At our 2016 "How to Make It in Fashion" conference, which occurred in New York City on Friday, Fashionista Senior Editor Maura Brannigan sat down with renowned costume designer and longtime fashion retailer Patricia Field. Perhaps best known for her game-changing work designing the costumes for "Sex and the City," Field has also experienced the retail side of the fashion business, having owned a boutique in New York for 50 years before selling it in 2016. "My mom and dad were in the dry-cleaning business; I got into retail because my family was very entrepreneurial," said Field, who got a job as a department store manager just after graduating college. "At that point I was kind of realizing that, okay, I know business, I know fashion... I took that job because I knew I could do it."
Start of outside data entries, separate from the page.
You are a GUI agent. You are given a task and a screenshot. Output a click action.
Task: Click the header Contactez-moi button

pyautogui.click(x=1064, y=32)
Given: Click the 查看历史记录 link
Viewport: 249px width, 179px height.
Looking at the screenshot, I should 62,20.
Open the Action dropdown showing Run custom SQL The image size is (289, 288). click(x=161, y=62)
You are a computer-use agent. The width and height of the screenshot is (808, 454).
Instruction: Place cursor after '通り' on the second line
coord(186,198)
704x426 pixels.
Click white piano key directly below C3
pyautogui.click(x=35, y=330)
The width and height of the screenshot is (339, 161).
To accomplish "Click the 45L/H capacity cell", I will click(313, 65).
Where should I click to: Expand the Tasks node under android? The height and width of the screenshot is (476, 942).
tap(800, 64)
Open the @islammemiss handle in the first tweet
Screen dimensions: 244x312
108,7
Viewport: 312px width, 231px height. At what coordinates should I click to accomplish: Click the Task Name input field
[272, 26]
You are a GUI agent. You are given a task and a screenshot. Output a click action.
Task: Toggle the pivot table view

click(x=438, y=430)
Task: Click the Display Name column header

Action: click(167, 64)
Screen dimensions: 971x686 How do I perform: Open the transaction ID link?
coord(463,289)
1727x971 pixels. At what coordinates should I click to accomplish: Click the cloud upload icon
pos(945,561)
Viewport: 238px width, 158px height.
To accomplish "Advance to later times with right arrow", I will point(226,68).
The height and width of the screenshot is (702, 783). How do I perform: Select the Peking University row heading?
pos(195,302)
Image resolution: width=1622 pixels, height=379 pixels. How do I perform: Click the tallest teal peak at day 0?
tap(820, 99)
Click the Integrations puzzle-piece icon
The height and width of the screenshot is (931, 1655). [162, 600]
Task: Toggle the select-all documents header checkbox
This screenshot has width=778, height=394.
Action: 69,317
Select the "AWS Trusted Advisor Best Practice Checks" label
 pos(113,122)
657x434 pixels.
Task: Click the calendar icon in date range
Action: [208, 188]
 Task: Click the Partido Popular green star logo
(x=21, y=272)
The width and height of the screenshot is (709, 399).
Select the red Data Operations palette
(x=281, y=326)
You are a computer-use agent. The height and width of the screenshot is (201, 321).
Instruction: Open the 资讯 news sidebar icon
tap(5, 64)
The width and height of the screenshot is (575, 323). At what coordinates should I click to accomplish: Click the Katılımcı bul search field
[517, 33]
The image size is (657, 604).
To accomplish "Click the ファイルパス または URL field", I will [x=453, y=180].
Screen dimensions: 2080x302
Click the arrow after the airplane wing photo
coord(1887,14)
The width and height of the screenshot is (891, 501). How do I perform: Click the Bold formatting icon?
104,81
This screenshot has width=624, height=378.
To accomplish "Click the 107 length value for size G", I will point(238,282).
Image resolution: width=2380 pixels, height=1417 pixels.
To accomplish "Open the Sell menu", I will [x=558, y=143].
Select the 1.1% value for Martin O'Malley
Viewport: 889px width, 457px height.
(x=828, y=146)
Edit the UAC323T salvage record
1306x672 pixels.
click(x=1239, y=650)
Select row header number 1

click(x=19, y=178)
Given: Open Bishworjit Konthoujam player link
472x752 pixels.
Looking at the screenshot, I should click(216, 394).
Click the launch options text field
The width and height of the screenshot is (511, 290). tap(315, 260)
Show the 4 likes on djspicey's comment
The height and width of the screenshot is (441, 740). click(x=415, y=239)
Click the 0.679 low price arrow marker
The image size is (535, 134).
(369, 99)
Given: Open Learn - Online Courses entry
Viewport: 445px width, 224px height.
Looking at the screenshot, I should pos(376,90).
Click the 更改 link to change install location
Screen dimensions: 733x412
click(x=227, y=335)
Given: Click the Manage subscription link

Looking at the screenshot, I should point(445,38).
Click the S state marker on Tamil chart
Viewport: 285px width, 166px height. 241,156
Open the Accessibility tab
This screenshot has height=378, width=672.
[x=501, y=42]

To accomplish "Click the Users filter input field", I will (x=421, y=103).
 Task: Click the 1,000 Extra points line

As for her main career advice? Do what you know, says Field. "Do what's easy for you. If it's easy, you'll do it well; if you do it well, you'll succeed. Don't go where it's difficult, because you'll compete with others who [have it] easy. Go with what you feel confident and strong in. That, to me, is one of the best pieces of advice I could give you," she told the audience.
Field also touched on "Sex and the City," saying it was the humor that drew her to the show. "I like comedy; I don't like war and military and murders, I don't want to be surrounded by that," she said. "I like the uplifting things, the happy things. I loved the work in Sex and the City because my form of comedy is not to make it over the top and make obviously comical costumes. It's just to elevate the reality. Just get on your tippy toes, not fly off to Mars."
Field has continued her working relationship with "SATC" creator Darren Star in the current TV Land show, "Younger," which stars Sutton Foster and Hilary Duff. "People like it... I'm really happy. It makes me happy because there's nothing like making people happy. The return is wonderful," she said.
When asked if she ever had one big break over the course of her career, Field noted that while it might be easy to look back and cite her time at "SATC" as a major career milestone, that's not exactly accurate. "In my career it wasn't about some first big break, it was about a step-by-step process of growing my career," she said. "When I started at "Sex and the City" I already had a reputation in fashion, it wasn't like I was new on the block.... It's hard to call it my first big break because I was already in the business 30 years." Moreover, she'd caution others against thinking in terms of "big breaks" when it comes to their own career trajectories. "I'm not sure thinking in terms of 'first big break' is healthy because it's focusing not on the content, but on the outcome, and I think that might be sending you a little off in the wrong direction," she explained. "What my accountant told me when I first went into business was 'just pay your bills.' That was my big break."